__Assignment 1__. Using the Bluffton water article, decide whether each statement agrees with it: (a) The new water quality reports will need two sheets per envelope. (b) The board voted to approve the added mailing cost. (c) The mailing will cost between $1,700 and $1,800. Answer yes or no for each and quote the deciding words.
__Assignment 2__. Please output the part of the Bluffton water article starting at "By DAVE SCHULTZ" and ending at "in an envelope.".

By DAVE SCHULTZ

The city is getting another pinch in its collective wallet due to its growth, as Bluffton’s water treatment facility must test more often ­— and explain those tests to the public.

The city has been adjusting to a number of things because it has crossed the 10,000-person population threshold. Jon Oman, the city’s utilities director, told the Board of Public Works and Safety Tuesday that the city is now required to test its water quality more often. Also, its annual water quality mailing now has to be more detailed and will cost more to mail.

The city has been sending out the water quality reports as a single-page mailing to its utility customer, as required by state law. The new reports, he said, must be more extensive and will require two sheets to be stuffed in an envelope.

“No more one-page mailing,” Oman told the board.

The mailing requirement means that the cost will be somewhere between $1,700 and $1,800, he said.

There was no action for the three board members ­— Mayor John Whicker, Scott Mentzer, and Josh Hunt ­— to take. That doesn’t mean they were happy about it.

Stored items from a collection
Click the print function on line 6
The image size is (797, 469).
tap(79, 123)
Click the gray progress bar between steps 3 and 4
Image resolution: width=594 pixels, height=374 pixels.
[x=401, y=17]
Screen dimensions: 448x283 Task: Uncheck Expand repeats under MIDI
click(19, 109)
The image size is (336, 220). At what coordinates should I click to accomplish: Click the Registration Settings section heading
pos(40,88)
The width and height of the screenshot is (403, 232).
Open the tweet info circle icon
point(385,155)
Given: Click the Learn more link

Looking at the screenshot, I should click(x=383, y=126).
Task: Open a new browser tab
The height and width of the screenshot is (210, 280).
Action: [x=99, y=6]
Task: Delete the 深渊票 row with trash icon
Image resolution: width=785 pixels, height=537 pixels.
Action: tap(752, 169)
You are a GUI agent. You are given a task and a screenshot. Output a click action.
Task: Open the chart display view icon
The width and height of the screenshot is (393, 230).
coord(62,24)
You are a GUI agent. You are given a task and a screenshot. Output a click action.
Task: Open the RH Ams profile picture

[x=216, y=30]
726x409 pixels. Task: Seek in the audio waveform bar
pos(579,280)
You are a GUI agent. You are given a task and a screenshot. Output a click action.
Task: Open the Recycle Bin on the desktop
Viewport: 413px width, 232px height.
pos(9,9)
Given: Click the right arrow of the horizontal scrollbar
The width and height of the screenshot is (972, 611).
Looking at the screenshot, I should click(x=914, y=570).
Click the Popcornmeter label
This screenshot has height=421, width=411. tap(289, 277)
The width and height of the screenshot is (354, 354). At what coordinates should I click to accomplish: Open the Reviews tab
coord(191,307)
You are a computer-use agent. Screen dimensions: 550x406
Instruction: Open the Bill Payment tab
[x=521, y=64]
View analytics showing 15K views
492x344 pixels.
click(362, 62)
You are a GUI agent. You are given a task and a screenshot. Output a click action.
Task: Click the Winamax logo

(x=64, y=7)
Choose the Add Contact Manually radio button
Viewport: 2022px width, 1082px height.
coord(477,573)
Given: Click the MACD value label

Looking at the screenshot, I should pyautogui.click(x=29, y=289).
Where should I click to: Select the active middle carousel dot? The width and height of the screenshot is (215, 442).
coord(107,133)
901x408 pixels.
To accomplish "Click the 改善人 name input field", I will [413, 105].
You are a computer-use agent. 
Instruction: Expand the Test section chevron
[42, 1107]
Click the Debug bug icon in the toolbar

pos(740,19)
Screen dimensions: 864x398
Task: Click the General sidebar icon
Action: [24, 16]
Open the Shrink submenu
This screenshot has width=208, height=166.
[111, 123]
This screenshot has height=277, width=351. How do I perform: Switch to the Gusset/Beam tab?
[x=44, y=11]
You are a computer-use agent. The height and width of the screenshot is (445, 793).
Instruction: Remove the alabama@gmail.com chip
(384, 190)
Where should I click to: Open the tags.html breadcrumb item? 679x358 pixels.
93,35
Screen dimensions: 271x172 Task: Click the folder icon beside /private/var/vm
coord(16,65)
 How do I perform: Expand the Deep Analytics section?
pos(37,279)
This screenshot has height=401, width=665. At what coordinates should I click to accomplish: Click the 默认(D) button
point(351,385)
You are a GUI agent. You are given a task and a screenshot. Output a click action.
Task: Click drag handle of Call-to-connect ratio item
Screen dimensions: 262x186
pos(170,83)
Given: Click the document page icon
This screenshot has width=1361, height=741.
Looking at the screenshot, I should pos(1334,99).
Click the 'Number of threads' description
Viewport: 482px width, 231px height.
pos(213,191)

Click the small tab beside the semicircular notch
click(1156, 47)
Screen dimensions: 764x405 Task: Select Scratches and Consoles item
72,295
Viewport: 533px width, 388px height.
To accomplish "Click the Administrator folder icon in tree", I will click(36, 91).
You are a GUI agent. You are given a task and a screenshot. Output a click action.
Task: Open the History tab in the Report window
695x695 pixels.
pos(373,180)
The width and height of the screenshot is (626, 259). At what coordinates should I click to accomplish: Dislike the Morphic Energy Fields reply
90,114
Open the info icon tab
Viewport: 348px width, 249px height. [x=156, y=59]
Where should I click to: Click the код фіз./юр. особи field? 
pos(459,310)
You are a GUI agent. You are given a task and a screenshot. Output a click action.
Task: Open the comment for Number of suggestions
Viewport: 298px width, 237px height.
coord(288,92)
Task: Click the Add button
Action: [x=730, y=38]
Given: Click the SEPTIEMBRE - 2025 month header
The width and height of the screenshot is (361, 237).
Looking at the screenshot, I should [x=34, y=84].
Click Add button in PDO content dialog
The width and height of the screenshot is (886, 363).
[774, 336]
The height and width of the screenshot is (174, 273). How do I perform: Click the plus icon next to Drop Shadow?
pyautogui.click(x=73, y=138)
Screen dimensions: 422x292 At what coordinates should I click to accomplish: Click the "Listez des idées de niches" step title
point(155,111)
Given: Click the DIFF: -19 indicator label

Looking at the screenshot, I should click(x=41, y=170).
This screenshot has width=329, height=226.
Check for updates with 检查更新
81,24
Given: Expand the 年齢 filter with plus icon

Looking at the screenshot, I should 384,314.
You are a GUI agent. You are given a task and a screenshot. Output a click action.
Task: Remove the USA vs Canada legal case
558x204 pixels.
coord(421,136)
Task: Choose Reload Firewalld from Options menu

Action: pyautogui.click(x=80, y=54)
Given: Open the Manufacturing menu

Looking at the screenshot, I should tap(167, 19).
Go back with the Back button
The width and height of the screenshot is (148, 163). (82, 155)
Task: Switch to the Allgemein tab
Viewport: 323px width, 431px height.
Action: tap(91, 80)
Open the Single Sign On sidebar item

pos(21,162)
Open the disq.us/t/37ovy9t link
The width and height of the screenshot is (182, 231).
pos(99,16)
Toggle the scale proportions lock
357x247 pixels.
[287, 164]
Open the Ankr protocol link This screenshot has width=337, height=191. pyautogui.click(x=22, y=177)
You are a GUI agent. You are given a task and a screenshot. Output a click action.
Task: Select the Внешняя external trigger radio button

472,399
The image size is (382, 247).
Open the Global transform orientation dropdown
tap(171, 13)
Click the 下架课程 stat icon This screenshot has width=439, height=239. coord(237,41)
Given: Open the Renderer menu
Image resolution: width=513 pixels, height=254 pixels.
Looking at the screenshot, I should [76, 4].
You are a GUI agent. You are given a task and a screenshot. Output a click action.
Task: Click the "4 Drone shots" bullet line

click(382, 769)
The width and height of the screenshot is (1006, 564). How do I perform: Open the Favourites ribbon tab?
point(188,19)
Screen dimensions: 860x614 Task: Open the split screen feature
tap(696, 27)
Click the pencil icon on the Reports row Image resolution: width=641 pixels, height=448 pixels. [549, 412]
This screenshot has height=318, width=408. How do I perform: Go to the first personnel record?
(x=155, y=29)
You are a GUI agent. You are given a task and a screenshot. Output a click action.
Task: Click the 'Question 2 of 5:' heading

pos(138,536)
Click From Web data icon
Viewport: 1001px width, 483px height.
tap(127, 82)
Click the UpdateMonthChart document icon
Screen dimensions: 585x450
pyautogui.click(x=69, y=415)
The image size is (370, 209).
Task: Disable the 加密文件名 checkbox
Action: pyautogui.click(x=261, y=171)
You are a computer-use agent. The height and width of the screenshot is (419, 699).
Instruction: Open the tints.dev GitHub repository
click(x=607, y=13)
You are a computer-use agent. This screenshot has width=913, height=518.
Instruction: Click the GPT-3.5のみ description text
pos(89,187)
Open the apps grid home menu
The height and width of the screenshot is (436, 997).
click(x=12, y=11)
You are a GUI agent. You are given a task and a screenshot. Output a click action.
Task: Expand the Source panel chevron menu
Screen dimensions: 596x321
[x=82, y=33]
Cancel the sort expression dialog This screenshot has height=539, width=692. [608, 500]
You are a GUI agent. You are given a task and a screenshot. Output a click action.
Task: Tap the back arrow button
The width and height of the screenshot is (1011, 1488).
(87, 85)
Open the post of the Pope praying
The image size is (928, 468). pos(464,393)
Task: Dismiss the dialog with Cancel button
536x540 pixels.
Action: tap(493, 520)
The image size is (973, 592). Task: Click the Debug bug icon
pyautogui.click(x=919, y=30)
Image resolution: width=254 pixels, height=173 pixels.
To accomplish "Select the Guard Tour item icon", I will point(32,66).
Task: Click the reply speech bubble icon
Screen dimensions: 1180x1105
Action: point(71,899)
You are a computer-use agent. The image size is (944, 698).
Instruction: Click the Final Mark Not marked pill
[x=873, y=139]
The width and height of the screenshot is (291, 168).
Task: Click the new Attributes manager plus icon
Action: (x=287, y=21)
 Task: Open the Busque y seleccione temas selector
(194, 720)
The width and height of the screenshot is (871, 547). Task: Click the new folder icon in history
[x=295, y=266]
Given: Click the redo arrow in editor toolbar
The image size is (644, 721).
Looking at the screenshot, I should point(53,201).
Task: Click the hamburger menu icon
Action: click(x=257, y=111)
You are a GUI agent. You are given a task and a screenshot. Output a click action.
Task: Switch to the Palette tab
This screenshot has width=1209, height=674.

__Answer section 1__.
(a) Yes: "will require two sheets to be stuffed in an envelope"
(b) No: "There was no action for the three board members"
(c) Yes: "the cost will be somewhere between $1,700 and $1,800"

__Answer section 2__.
By DAVE SCHULTZ

The city is getting another pinch in its collective wallet due to its growth, as Bluffton’s water treatment facility must test more often ­— and explain those tests to the public.

The city has been adjusting to a number of things because it has crossed the 10,000-person population threshold. Jon Oman, the city’s utilities director, told the Board of Public Works and Safety Tuesday that the city is now required to test its water quality more often. Also, its annual water quality mailing now has to be more detailed and will cost more to mail.

The city has been sending out the water quality reports as a single-page mailing to its utility customer, as required by state law. The new reports, he said, must be more extensive and will require two sheets to be stuffed in an envelope.